> _Task instructions_:
From the entries below, gather each line containing the word "computer".

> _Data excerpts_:
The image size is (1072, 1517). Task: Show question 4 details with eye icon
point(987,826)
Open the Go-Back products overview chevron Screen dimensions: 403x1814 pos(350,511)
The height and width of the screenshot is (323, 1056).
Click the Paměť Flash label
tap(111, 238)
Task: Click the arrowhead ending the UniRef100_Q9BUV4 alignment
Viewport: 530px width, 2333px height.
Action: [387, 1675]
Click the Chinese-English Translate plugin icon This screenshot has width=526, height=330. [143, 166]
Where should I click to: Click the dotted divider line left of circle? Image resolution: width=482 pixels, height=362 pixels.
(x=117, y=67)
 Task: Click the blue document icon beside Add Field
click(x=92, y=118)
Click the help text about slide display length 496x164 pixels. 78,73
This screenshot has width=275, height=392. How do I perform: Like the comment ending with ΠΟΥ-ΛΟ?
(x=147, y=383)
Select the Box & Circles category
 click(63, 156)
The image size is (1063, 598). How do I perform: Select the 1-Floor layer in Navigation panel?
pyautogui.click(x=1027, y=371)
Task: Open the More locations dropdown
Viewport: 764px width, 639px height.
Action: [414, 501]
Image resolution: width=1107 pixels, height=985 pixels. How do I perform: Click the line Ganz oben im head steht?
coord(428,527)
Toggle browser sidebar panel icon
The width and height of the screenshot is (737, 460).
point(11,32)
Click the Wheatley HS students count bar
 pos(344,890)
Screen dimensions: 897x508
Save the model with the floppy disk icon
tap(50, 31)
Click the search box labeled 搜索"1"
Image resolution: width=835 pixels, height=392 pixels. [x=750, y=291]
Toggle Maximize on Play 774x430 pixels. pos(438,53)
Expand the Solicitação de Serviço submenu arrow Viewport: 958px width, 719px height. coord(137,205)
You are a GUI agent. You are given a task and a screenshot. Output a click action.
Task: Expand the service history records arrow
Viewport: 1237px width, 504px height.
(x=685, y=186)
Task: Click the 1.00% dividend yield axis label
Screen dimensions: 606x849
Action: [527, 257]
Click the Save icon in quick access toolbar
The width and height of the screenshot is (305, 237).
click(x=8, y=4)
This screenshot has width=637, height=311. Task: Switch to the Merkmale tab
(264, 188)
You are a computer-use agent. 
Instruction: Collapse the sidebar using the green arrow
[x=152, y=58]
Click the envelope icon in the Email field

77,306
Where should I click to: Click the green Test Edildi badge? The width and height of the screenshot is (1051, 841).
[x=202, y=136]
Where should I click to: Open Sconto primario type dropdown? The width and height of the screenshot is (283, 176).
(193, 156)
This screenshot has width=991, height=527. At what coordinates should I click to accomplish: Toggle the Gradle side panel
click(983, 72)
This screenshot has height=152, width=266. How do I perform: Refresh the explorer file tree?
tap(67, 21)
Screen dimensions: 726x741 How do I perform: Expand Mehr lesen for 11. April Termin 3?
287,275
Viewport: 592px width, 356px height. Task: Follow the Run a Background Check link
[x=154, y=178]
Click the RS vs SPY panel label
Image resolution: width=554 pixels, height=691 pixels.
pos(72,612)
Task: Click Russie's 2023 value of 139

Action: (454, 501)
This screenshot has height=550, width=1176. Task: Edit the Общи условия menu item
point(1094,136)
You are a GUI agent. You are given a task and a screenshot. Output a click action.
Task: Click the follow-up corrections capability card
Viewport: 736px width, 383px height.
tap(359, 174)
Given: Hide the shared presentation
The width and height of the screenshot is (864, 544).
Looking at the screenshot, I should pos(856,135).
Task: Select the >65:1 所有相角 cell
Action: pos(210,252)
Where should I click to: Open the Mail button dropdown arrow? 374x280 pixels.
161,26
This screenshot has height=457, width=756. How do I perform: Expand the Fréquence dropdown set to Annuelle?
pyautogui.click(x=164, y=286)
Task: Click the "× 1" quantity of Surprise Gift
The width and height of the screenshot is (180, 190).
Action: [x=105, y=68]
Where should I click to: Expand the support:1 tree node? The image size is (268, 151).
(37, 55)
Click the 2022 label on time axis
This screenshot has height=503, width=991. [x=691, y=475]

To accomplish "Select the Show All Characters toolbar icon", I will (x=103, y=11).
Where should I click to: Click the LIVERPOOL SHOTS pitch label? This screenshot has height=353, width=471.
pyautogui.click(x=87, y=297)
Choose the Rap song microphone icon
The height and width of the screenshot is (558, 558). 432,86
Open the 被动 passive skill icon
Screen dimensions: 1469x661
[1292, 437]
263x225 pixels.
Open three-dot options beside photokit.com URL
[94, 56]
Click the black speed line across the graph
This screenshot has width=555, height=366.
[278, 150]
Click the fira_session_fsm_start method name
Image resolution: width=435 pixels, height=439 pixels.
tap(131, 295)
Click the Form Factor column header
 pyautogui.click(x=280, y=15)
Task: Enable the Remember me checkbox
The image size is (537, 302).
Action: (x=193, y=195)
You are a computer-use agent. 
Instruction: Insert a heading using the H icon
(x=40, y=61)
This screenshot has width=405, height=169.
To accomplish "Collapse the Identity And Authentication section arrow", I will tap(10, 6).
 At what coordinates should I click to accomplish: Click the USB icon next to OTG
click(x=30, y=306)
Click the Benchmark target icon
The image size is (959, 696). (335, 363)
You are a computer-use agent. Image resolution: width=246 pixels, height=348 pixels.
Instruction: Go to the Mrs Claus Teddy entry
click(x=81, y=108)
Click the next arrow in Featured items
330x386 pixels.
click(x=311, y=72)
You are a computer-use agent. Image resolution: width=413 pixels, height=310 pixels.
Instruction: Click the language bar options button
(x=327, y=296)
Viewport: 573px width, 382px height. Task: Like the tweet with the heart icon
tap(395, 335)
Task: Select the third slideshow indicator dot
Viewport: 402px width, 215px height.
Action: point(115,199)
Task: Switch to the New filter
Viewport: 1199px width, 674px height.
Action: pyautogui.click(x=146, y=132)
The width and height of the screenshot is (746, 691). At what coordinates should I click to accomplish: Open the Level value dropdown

> _Result of this exercise_:
You are a computer-use agent. 
You are a computer-use agent. 
You are a computer-use agent. Image resolution: width=246 pixels, height=348 pixels.
You are a computer-use agent. Image resolution: width=413 pixels, height=310 pixels.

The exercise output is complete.